Man sentenced in child neglect case
An Elkins man received the maximum allowable sentence Monday in a child neglect case after the judge questioned the veracity of the man’s explanation.
Earl Casey Woods, 22, will spend 1-10 years in prison and was ordered to pay a $3,000 fine by Randolph County Circuit Court Judge Jaymie Godwin Wilfong. Woods had pleaded guilty to a felony charge of child neglect resulting in serious bodily injury in May.
As part of the sentencing, Woods will have to register with the West Virginia State Police as a child abuser for 10 years and will be placed on supervised probation for up to 20 years following his release from prison.
Woods, sobbing throughout his testimony, said he doesn’t know what caused the injuries to the child in October 2012, saying that he knew nothing happened to the child while he was under Woods’ care.
Police officers responded to an alleged domestic dispute in October, and they reported hearing a child “shrieking in pain,” Wilfong said. The child was taken to Davis Memorial Hospital where he was treated for rib injuries and bruises, injuries an expert report stated were caused by “forcible squeezing.”

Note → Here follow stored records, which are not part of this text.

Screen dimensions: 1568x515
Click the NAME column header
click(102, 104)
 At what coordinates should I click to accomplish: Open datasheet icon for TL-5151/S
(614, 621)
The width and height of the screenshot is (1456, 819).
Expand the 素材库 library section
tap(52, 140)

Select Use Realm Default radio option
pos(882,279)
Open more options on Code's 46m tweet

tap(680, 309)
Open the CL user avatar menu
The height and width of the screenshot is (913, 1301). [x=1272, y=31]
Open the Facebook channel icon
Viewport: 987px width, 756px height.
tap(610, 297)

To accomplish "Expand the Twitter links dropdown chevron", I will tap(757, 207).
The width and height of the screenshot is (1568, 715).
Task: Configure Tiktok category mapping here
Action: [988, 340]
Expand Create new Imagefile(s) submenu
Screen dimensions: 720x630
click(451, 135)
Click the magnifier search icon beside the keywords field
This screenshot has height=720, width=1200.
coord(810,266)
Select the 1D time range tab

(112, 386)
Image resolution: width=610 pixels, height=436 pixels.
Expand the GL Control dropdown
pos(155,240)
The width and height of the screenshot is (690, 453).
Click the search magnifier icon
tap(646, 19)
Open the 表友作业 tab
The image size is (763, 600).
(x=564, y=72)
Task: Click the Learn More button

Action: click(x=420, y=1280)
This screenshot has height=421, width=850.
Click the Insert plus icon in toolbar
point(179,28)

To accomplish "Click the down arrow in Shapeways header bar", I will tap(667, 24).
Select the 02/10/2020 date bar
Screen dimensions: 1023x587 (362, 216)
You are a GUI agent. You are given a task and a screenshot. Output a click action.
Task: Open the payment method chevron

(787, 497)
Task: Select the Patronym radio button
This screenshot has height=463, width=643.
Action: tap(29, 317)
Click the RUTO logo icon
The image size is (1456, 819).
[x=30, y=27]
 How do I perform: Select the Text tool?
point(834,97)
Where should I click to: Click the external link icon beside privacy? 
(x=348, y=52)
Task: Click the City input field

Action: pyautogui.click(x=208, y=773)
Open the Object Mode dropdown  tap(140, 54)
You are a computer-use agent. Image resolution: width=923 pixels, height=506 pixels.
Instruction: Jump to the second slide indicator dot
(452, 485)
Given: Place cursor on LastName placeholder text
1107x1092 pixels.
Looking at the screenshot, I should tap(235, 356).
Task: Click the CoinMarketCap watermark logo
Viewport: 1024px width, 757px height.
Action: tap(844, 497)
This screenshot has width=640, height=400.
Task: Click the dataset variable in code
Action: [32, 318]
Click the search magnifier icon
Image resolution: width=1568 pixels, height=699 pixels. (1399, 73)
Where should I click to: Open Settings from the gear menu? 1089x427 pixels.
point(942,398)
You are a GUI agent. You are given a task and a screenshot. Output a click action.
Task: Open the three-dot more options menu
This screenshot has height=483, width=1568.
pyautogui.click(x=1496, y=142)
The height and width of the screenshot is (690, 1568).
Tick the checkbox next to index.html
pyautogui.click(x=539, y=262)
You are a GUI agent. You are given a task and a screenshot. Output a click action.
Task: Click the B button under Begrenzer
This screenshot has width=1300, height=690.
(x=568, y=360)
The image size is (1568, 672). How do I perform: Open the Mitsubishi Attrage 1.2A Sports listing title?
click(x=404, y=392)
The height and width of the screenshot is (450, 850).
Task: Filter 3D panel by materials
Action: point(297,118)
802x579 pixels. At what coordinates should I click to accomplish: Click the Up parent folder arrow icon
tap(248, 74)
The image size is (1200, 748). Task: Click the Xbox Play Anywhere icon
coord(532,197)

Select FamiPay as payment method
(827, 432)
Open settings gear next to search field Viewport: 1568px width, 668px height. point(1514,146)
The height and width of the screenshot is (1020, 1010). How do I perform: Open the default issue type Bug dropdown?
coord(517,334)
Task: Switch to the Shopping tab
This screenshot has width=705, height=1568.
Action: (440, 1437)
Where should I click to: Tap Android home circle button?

“To suggest these injuries were accidental and that Mr. Woods has no idea of what happened is ludicrous,” Wilfong said. “It could not have happened from accidentally falling. Whatever happened, happened before the deputies got there. Either you know, or you are covering for somebody; I don’t believe otherwise. The bottom line is, there is no question in my mind that you know what happened to the child.”
Defense attorney Dwight Hall said Woods agreed to the plea deal because he believed he allowed his child to be around an “improper person who did do something.” Woods testified that “it is my responsibility as a father to protect my child.”
Wilfong, however, said Woods’ testimony was contrary to other statements contained in the various court documents.
“I have a problem with this case, the information Mr. Woods presents and the lack of accountability,” Wilfong said.
Wilfong also expressed concern that all four letters sent to the court on Woods’ behalf all asked for the felony to be dropped. She said she had not seen so many letters so closely related.
“Either Mr. Woods or somebody on his behalf told them what to put in the letters,” the judge said.
Wilfong continued the sentencing hearing for Woods’ co-defendant, Johnetta Murin. She had also pleaded guilty to child neglect resulting in serious bodily injury during a May hearing. Her attorney, Timothy Prentice, said Murin had recently undergone surgery and was still under the influence of her medication.
Wilfong revoked her bond and ordered Murin taken into custody to await a July 31 hearing.